■ ACTIVITY
Which lines run from the line with "You are a GUI" through the line with "本日のプリン (65, 276)" in the entries below? Print them exactly, both ends included, and nothing more.

■ MATERIAL FOR THIS TASK
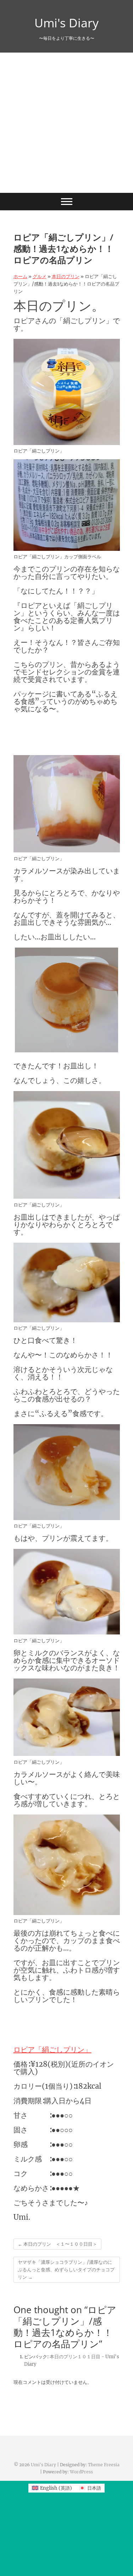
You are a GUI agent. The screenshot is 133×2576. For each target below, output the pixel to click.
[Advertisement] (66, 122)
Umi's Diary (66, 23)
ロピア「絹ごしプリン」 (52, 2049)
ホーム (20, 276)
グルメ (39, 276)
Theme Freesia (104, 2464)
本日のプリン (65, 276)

--

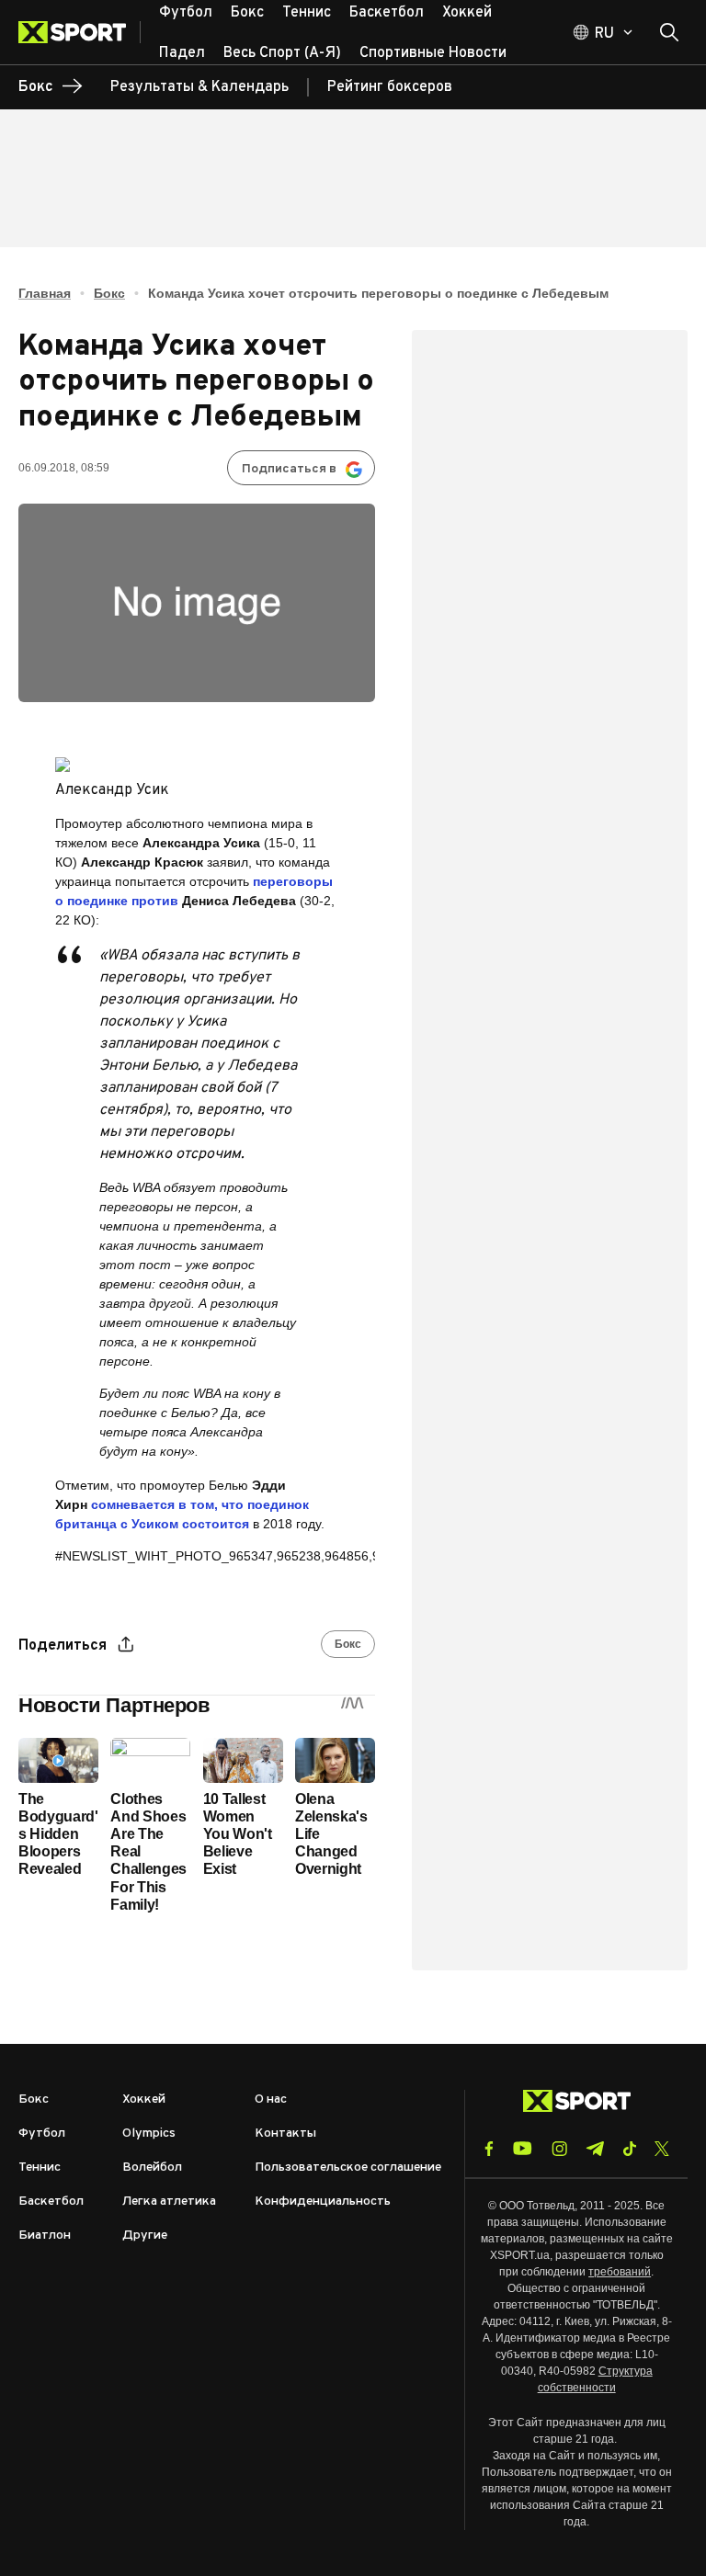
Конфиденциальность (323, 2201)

■ EXERCISE RESPONSE
You are a GUI agent. The screenshot is 133×2576. For each target below, output the pixel to click.
[Advertisement] (66, 122)
Umi's Diary (66, 23)
ロピア「絹ごしプリン」 (52, 2049)
ホーム (20, 276)
グルメ (39, 276)
Theme Freesia (104, 2464)
本日のプリン (65, 276)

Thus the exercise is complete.